ACQUA: UE vuole privatizzare?

15/02/2013
La petizione europeo contro il piano di apertura ai privati della fornitura dell’acqua ha superato più di un milione di firme
La Ue vuole privatizzare l'acqua?

L’Unione Europea vuole incentivare la concorrenza nella fornitura dei servizi idrici. Un piano che ha suscitato una forte opposizione a livello europeo, visto che secondo i critici potrebbe condurre alla privatizzazione dell’acqua. La petizione contro la direttiva comunitaria ha già raccolto più di un milione di firme, e sta generando una forte opposizione in Germania.

ACQUA PRIVATA ? – A più di un anno e mezzo dalla sua introduzione la proposta della Ue di favorire la concorrenza nei servizi idrici sta suscitando un’opposizione sempre più vigorosa. La misura è contenuta nella direttiva 2011/0437 che riguarda l’aggiudicazione dei contratti di concessione.
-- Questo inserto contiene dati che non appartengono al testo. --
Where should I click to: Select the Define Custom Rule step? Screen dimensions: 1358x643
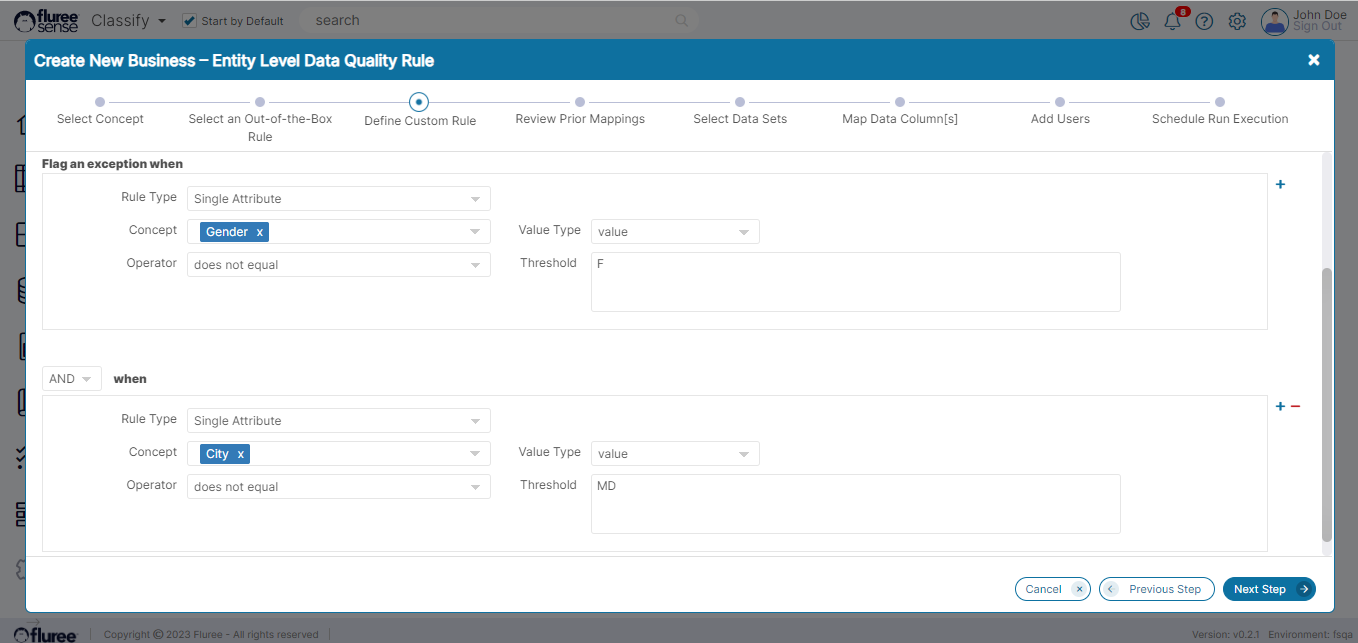[419, 102]
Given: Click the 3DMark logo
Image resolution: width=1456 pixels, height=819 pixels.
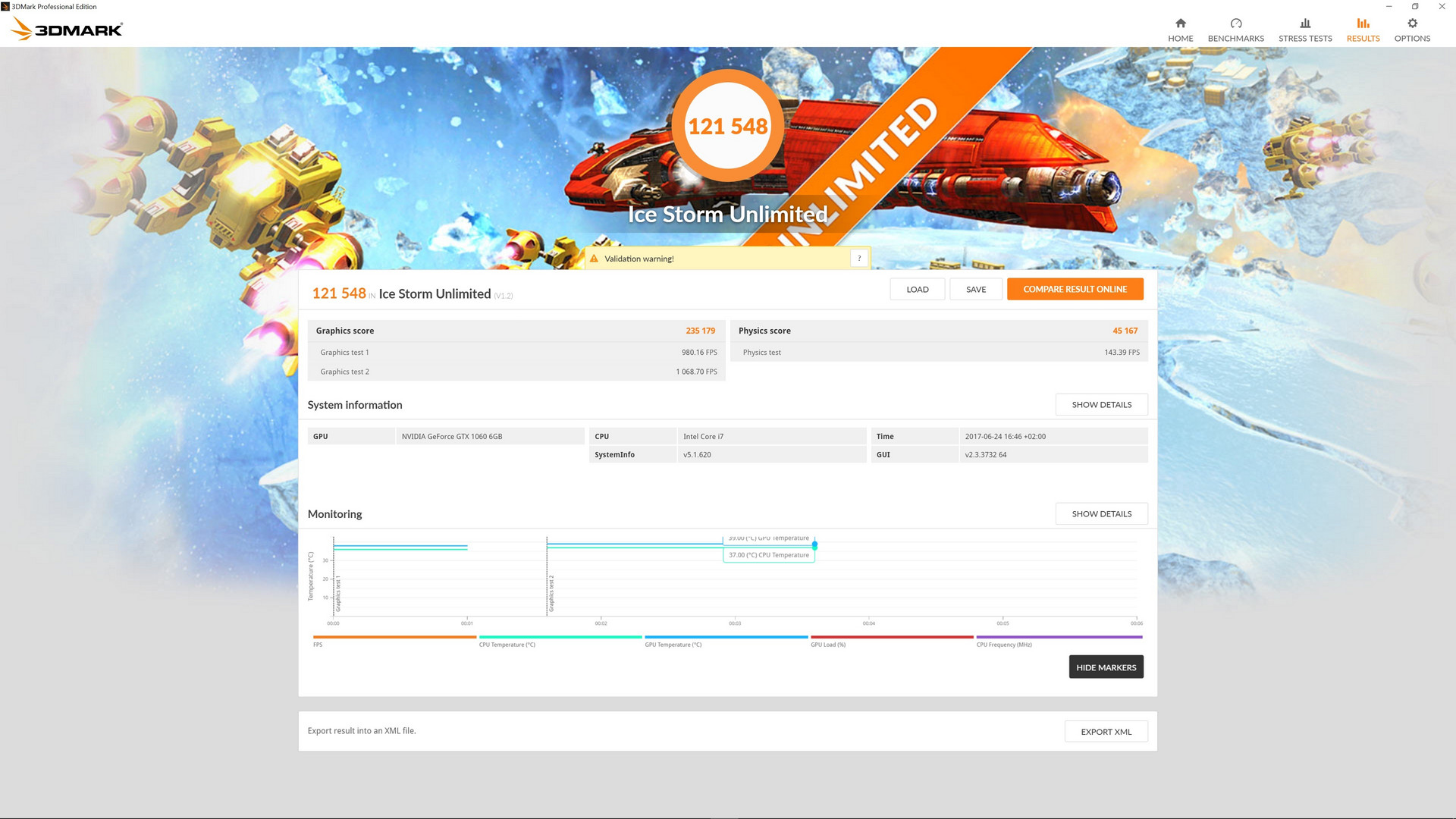Looking at the screenshot, I should coord(67,30).
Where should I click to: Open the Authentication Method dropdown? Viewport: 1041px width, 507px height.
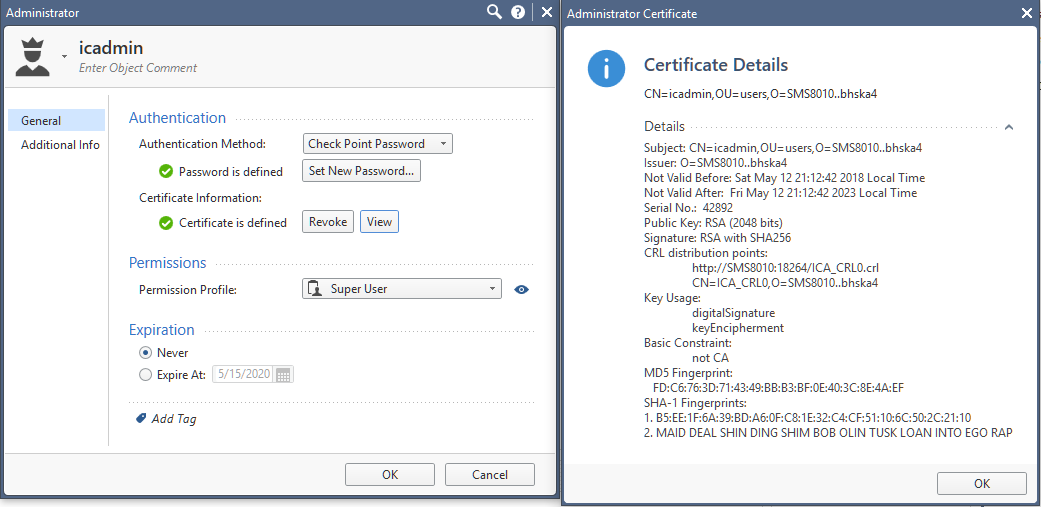pyautogui.click(x=378, y=144)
La Commissione non impone una liberalizzazione forzata dei servizi idrici, ma pone dei paletti piuttosto alti ai comuni che garantiscono l’acqua senza bando di gara. Come sintetizza Süddeutsche Zeitung, la misura prevede che se un’impresa pubblica non genera l’80% del suo fatturato tramite la fornitura dei servizi idrici in quel comune, allora l’amministrazione locale deve mettere a bando la concessione, così permettendo anche alle imprese private di presentare un’offerta per quel tipo di incarico. In questi mesi il Parlamento europeo ha esaminato la direttiva, e la commissione Mercato interno dell’assemblea legislativa comunitaria ha respinto a maggioranza la bocciatura della stessa, come chiedevano i critici al progetto. Ora, evidenzia Bild, la direttiva potrebbe essere approvata entro alcuni mesi dal Parlamento di Strasburgo.
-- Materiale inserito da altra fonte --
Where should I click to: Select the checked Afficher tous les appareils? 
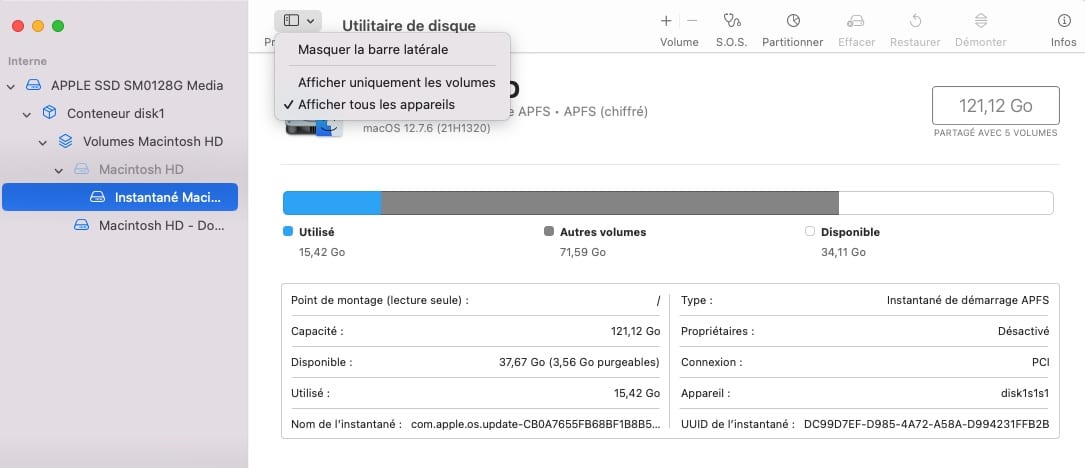tap(376, 104)
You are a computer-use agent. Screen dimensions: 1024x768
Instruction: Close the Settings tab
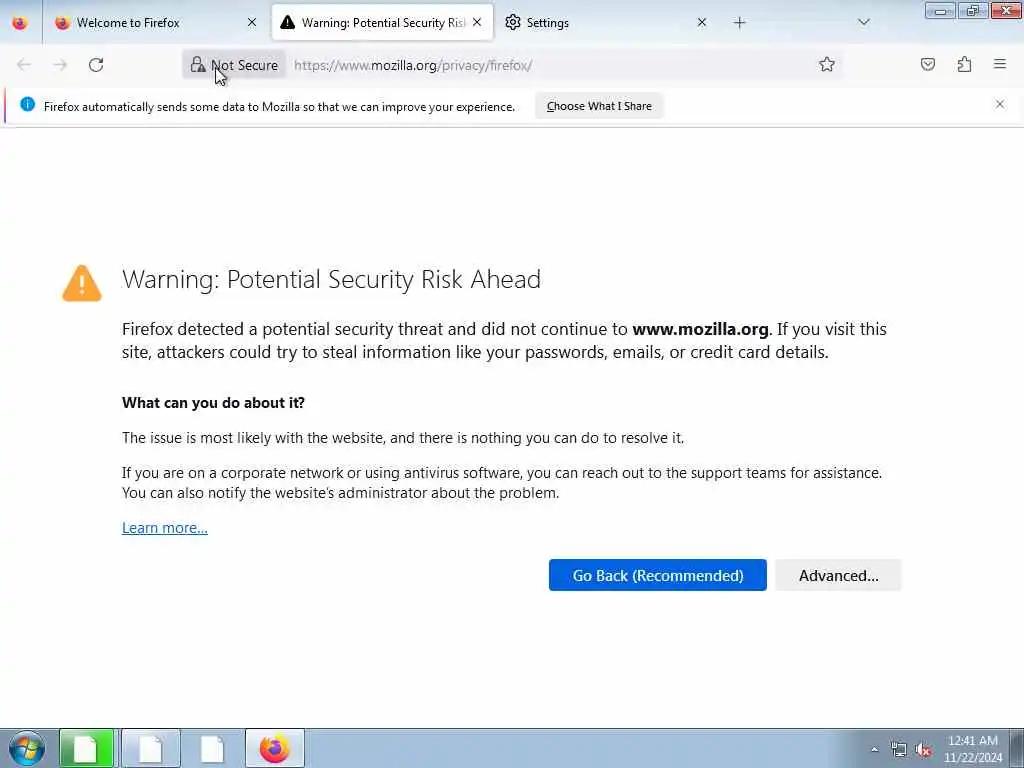(701, 22)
MOBILITAZIONE RECORD – La prospettiva della parziale privatizzazione dell’acqua ha generato una fortissima reazione, sopratutto in due paesi, Austria e Germania, dove sia la destra conservatrice che la sinistra socialdemocratica sono unite nella difesa della gestione pubblica dei servizi idrici. Contro il piano dell’Ue è stata lanciata una cosiddetta Ice, un’Iniziativa dei cittadini europei, che ha già raccolto più di un milione di firme. L’Ice è stata introdotta con il Trattato di Lisbona, ed è entrata in vigore nella legislazione comunitaria a partire dal 1 aprile 2012. Se un’iniziativa raccoglie più di un milione di firme, in sette stati membri, la Commissione è obbligata ad esaminarla ed eventualmente presentare un’iniziativa legislativa basata sull’Ice. In quel caso il comitato promotore potrà controllare il processo legislativo di riscrittura della nuova norma comunitaria.

RIVOLTA TEDESCA – La petizione, che si chiama “Right2Water“, chiede che le istituzioni dell’Unione europea e gli Stati membri siano tenuti ad assicurare a tutti i cittadini il diritto all’acqua potabile e ai servizi igienico-sanitari; l’approvvigionamento in acqua potabile e la gestione delle risorse idriche non siano soggetti alle “logiche del mercato unico” e che i servizi idrici siano esclusi da qualsiasi forma di liberalizzazione;l’UE intensifichi il proprio impegno per garantire un accesso universale all’acqua potabile e ai servizi igienico-sanitari. Il boom della raccolta firme è avvenuto grazie soprattutto all’eco che questa iniziativa ha generato in Austria e Germania, dove gli esponenti di tutti i maggiori partiti hanno bocciato la direttiva europea. Bild dedica un’analisi a questo tema, riportando sia le dichiarazioni del portavoce economico del gruppo dei cristiano sociali bavaresi della Csu, Georg Nüßlein, sia quelle del presidente dell’Anci tedesca, l’associazione Deutsche Städtetag, guidata dal sindaco di Monaco Christian Ude, socialdemocratico.

NO AL BAZAR DELL’ACQUA – Entrambi gli esponenti, di destra come di sinistra, rifiutano l’obbligo di messa al bando dei servizi idrici, temendo un processo di parziale privatizzazione dell’acqua che possa peggiorare i servizi e aumentare i costi. In Germania l’acqua pubblica, come rimarcano sia media che politici, garantisce un’elevata qualità ad un costo contenuto, e Süddeutsche Zeitung evidenzia gli aspetti negativi che si sono creati nei paesi dove si sono liberalizzati i servizi idrici. In Portogallo dopo la privatizzazione dell’acqua i prezzi sono rincarati di quasi il 400%, mentre nel Regno Unito si sono evidenziati numerosi problemi nella fornitura del servizio. La petizione “Right2Water” mira a raggiungere ora le due milioni di firme, mentre i politici tedeschi hanno già chiesto al governo Merkel di fermare l’iniziativa della Commissione.